You can count on that, because the state commissioner can lower the cut score if he wants to avoid another embarrassment like this year.

What you can also count on, sadly, is the humiliation that 70% of the children in grades 3-8 will feel when they learn from their teacher that they failed the state tests. The numbers who failed are even higher among children who are black, English language learners, and students with disabilities.

This year, the state decided to align its categories with NAEP, not understanding that NAEP proficient is set at a very high level–not a “passing” mark at all– and that the only state where as much as 50% of students reached proficient on NAEP is Massachusetts,  after 20 years of NAEP testing.

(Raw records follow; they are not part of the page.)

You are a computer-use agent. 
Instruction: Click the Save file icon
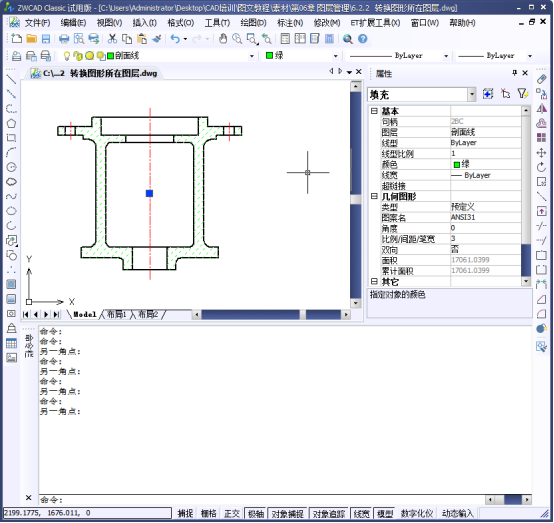click(46, 39)
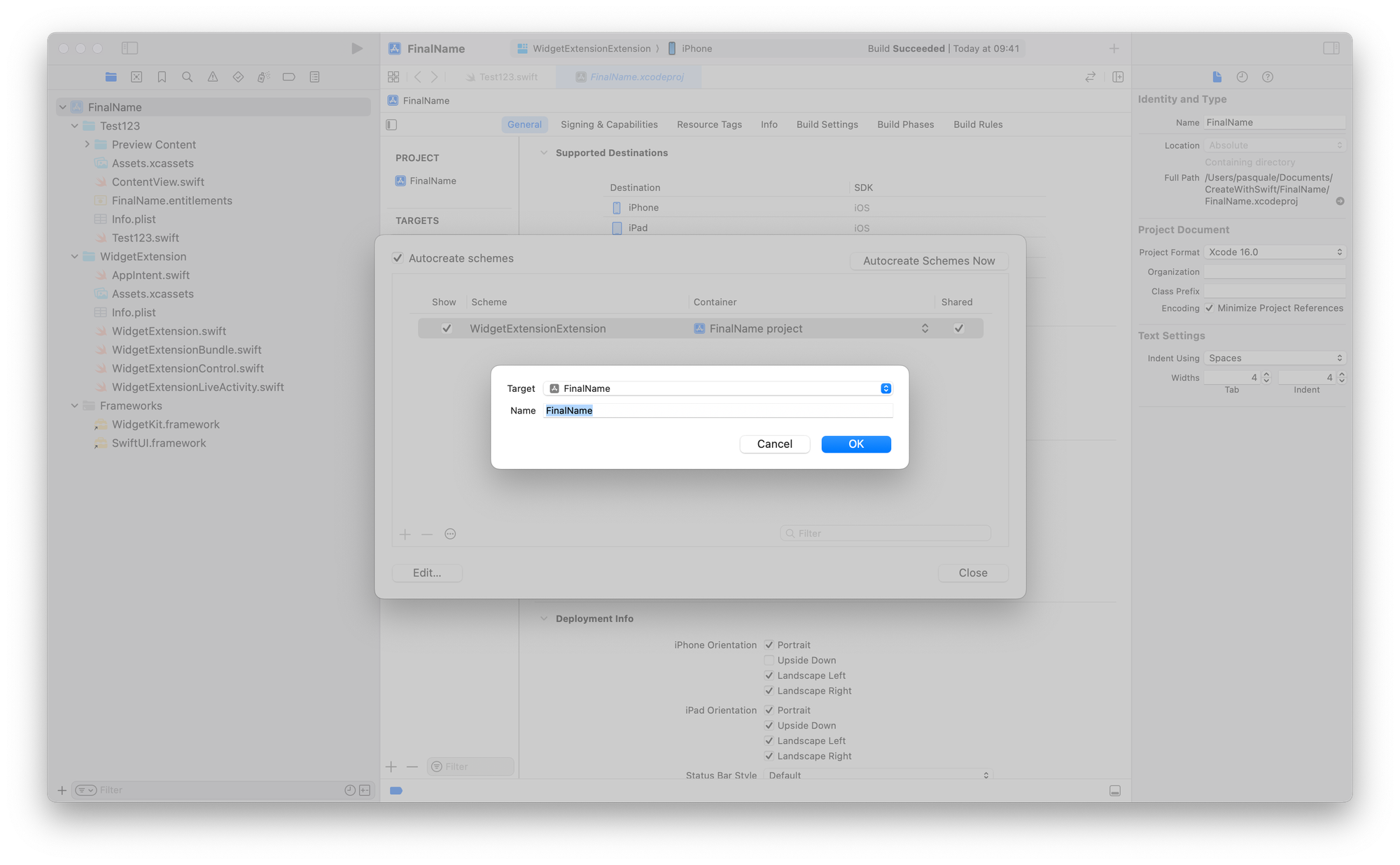Toggle Show checkbox for WidgetExtensionExtension scheme
Viewport: 1400px width, 865px height.
point(447,328)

Apparently New York is content to tell the majority of its students that they don’t deserve high school diplomas or the chance to go to college.

Consider this: the proportion of students who “passed” under the new Common Core baseline was only 31.1% in total. (Last year it was 77.4%).

Among English language learners, only 3.2% “passed.” (Last year it was 11.7%.)

Among children with disabilities, only 5% “passed.” (Last year it was 15.5%.)

Among black students, only 16.7% “passed.” (Last year it was 37.2%.)

Among Hispanic students, only 17.7% “passed.” (Last year it was 40.0%).

Among white students, only 39.9% passed. (Last year it was 85.9%.)

But not to worry, litttle children. New York and the Common Core will make you global competitors.

How do we know? We don’t. Forget about critical thinking. Don’t ask for evidence. Take it on faith. This is, after all, faith-based policy.